Veteran conservation advocate Eric Draper assumed the position of Executive Director of Audubon of Florida on an acting basis. He follows David Anderson in the role, who last week concluded more than five years of distinguished service. Henry Tepper, Audubon’s Vice President of Eastern State Programs, made the announcement saying, “Eric is one of Audubon’s most talented conservation leaders. He has an impressive record of accomplishment and the skills to lead Audubon’s largest state program.” John Hankinson, Chairman of Audubon’s Florida Board added, “We are grateful to David Anderson for his service and wish him well. We are also pleased that Eric is stepping up to this important role.”
Draper, 56, joined the staff of the National Audubon Society in 1995 as Senior Vice President for Policy. He refocused on Florida in 1999 as state Policy Director. In 2008, he was awarded National Audubon Society’s highest honor, the Charles H. Callison Award of professional distinction. This year, he was named one of the top 40 “influencers” in Florida politics by Campaigns & Elections’ Politics magazine. Upon assuming his duties, Draper said, “I am honored to be given the opportunity to lead an organization whose conservation mission is critical to Florida’s future.”
Over the past 14 years Draper helped orchestrate organizational growth for Audubon of Florida, which now employs more than 50 people with an annual budget of more than $5 million.

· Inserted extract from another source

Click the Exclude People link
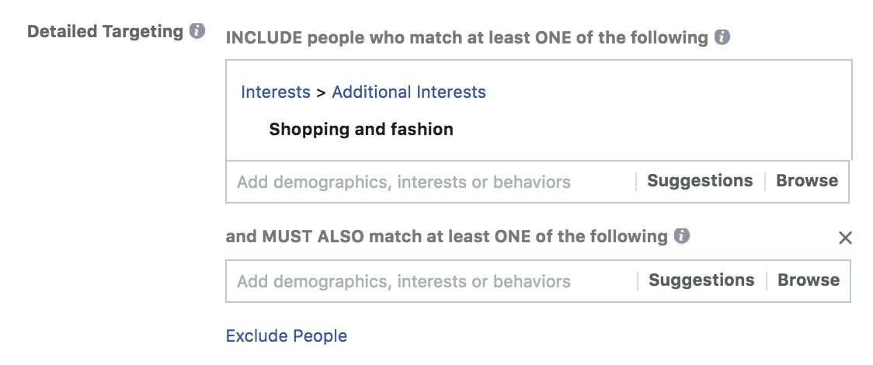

Florida Audubon’s 100-year history as the Voice of Conservation is now backed by four science research centers, a suite of sanctuaries, 44 local chapters, and the state’s most effective conservation advocacy operation. Draper and Audubon have played key roles in promoting Everglades restoration and Florida Forever while defending state water policies and advancing clean energy legislative proposals. Earlier this year Draper launched a campaign to run for Florida Commissioner of Agriculture but dropped that effort to focus on leading opposition to offshore oil drilling.